Agama GPT

Oleh : Dahlan Iskan--

"Anda Kristen atau Katolik?” tanya saya. 

"Saya Katolik," jawabnya. 

"Hebat ya... Anda masih percaya Tuhan...," celetuk saya spontan. 

Yang saya tanya itu adalah Dr Dionysius Joseph Djoko Herry Santjojo. Ia ahli fisika Universitas Brawijaya, Malang. 

Dr Djoko bergabung di kelompok complexity science –bersama Prof Dr Sutiman yang ahli nano biologi di UB itu. 

Prof Sutiman juga penemu nano bubble untuk kirim oksigen langsung ke sel. 

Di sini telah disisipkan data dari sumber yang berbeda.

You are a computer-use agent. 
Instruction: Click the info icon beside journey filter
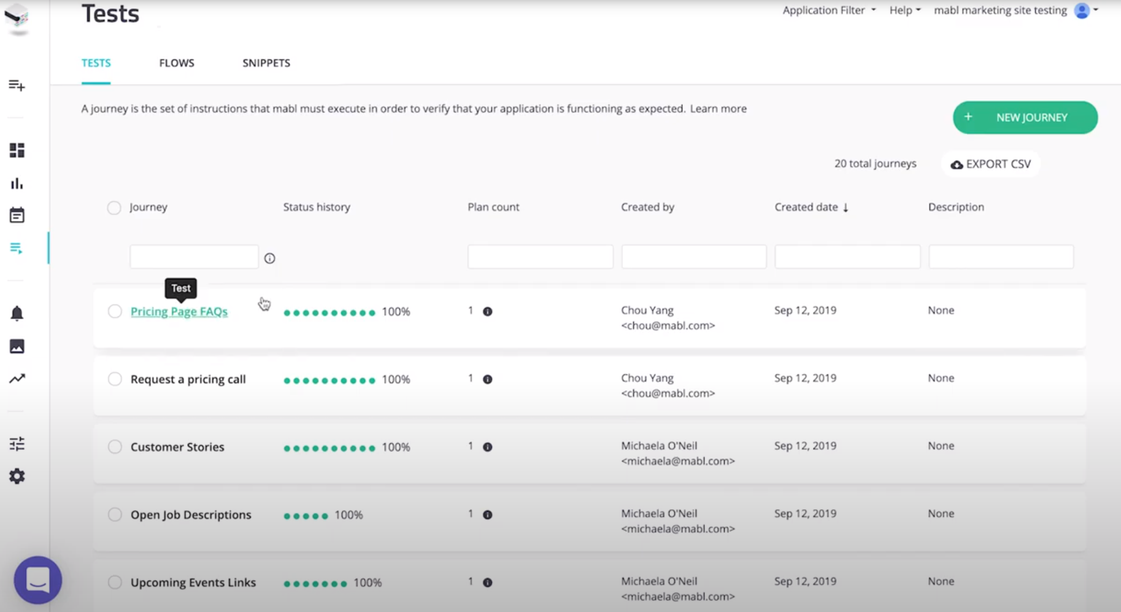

Yang membuat saya lebih menyesal: saya tahu Prof Sutiman adalah muslim yang taat. Mengapa saya ''goda'' juga dengan kalimat ''kok masih percaya Tuhan''. 

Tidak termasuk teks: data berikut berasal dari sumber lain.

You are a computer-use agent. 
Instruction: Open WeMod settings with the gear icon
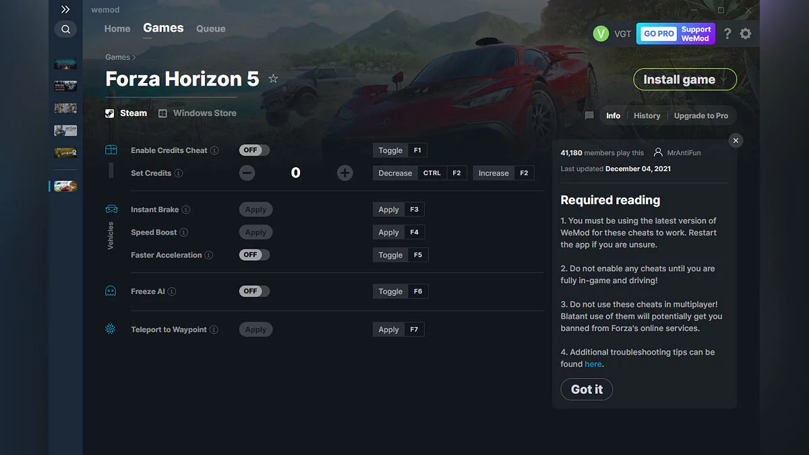(746, 33)
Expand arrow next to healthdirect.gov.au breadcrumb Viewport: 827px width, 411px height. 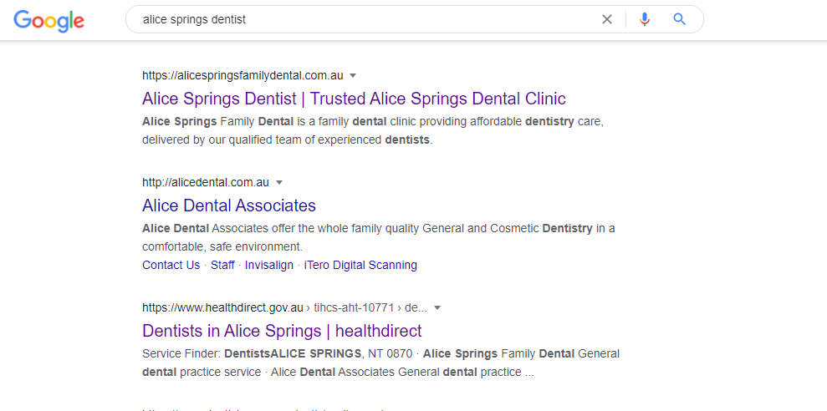click(436, 307)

Di Barat banyak ahli fisika seperti mereka tidak lagi percaya Tuhan. Mereka tahu awal mula terjadinya kehidupan. Juga tahu proses terjadinya kehidupan. Mereka bukan orang seperti saya yang percaya bahwa segala sesuatu yang ada di dunia ini adalah ciptaan Tuhan. 

Kemarin petang saya menerima WA dari Prof Sutiman. Saya terkejut. Menyesal. Celetukan saya soal Tuhan rupanya membuat Prof Sutiman terus berpikir. Beliau mencari terus jawaban yang tepat. 

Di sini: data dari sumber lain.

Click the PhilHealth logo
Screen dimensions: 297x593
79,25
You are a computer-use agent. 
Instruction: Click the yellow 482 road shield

Sampai-sampai ternyata beliau menghubungi ChatGPT. Prof Sutiman mengajukan beberapa pertanyaan ke ChatGPT. Tentang Tuhan. Tentang agama. Tentang science, dan iman. 

Saya sendiri belum pernah berhubungan dengan ChatGPT. Maka setelah membaca hasil dialog beliau dengan ChatGPT, saya balik bertanya: apakah beliau sudah sering menggunakan ChatGPT? 

"Sesekali," jawabnya. 

"Apakah Prof percaya pada kebenaran jawaban ChatGPT?” 

Beliau menjawab pakai Bahasa Jawa kromo inggil. Intinya: jawaban ChatGPT tidak selalu akurat. Apalagi di soal yang tidak terlalu banyak dibicarakan di internet.